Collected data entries
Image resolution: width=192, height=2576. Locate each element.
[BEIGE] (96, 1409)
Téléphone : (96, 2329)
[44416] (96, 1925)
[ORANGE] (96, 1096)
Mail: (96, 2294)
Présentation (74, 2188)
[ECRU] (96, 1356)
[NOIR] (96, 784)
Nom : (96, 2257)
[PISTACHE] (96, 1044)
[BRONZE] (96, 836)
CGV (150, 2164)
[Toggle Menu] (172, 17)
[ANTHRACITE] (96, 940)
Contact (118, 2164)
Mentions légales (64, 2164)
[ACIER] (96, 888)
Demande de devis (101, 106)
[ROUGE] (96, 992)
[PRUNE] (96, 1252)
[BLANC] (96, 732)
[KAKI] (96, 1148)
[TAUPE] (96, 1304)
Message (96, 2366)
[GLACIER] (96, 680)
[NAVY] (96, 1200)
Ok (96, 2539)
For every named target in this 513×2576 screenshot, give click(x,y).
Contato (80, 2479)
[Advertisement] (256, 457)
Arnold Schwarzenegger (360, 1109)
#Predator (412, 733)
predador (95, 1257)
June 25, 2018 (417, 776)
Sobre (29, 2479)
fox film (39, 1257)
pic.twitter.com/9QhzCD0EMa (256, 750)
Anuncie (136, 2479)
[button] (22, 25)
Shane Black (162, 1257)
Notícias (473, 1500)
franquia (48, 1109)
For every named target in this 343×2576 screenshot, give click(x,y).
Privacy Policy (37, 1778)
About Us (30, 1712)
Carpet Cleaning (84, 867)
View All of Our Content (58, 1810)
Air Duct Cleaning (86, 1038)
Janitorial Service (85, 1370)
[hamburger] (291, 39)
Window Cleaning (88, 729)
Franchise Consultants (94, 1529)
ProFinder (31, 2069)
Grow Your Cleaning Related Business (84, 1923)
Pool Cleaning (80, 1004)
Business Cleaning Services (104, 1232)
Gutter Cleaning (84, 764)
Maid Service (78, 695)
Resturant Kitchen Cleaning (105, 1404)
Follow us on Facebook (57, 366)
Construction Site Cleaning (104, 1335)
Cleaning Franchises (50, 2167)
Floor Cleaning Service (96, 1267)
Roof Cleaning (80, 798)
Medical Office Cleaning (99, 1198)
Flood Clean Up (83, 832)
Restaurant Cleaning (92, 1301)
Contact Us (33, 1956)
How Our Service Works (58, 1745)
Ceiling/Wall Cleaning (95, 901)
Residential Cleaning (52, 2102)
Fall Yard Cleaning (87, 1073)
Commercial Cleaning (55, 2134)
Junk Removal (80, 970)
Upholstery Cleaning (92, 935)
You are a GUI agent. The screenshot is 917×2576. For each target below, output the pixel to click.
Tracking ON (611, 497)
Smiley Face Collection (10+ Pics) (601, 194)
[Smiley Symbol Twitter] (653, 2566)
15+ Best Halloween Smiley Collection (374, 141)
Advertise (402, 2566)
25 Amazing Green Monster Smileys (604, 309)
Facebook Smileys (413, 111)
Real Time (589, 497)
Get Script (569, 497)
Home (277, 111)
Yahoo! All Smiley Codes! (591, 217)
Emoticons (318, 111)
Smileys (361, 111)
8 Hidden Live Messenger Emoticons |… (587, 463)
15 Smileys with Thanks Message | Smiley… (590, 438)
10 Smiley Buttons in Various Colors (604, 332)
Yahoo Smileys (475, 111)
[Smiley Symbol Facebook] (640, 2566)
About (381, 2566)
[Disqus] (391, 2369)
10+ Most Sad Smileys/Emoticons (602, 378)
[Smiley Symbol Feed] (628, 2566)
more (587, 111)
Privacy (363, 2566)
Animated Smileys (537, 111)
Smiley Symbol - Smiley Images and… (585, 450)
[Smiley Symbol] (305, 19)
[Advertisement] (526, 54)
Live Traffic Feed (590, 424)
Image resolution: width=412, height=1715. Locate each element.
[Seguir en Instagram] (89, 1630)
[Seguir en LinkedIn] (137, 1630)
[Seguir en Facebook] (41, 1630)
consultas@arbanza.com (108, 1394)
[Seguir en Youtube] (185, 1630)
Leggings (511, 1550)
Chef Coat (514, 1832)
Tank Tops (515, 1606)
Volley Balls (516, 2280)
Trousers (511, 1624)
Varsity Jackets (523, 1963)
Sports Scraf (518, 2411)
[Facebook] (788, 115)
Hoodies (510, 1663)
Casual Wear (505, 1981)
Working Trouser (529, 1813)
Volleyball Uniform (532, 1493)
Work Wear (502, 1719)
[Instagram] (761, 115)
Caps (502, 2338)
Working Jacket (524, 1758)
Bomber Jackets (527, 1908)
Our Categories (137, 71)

Your instructions →
Copy out, word for word, the part of the entries above that begins at the line with "Notícias (473, 1500)" and ends at the line with "15+ Best Halloween", including both.

Answer box →
Notícias (473, 1500)
franquia (48, 1109)
For every named target in this 343×2576 screenshot, give click(x,y).
Privacy Policy (37, 1778)
About Us (30, 1712)
Carpet Cleaning (84, 867)
View All of Our Content (58, 1810)
Air Duct Cleaning (86, 1038)
Janitorial Service (85, 1370)
[hamburger] (291, 39)
Window Cleaning (88, 729)
Franchise Consultants (94, 1529)
ProFinder (31, 2069)
Grow Your Cleaning Related Business (84, 1923)
Pool Cleaning (80, 1004)
Business Cleaning Services (104, 1232)
Gutter Cleaning (84, 764)
Maid Service (78, 695)
Resturant Kitchen Cleaning (105, 1404)
Follow us on Facebook (57, 366)
Construction Site Cleaning (104, 1335)
Cleaning Franchises (50, 2167)
Floor Cleaning Service (96, 1267)
Roof Cleaning (80, 798)
Medical Office Cleaning (99, 1198)
Flood Clean Up (83, 832)
Restaurant Cleaning (92, 1301)
Contact Us (33, 1956)
How Our Service Works (58, 1745)
Ceiling/Wall Cleaning (95, 901)
Residential Cleaning (52, 2102)
Fall Yard Cleaning (87, 1073)
Commercial Cleaning (55, 2134)
Junk Removal (80, 970)
Upholstery Cleaning (92, 935)
You are a GUI agent. The screenshot is 917×2576. For each target below, output the pixel to click.
Tracking ON (611, 497)
Smiley Face Collection (10+ Pics) (601, 194)
[Smiley Symbol Twitter] (653, 2566)
15+ Best Halloween Smiley Collection (374, 141)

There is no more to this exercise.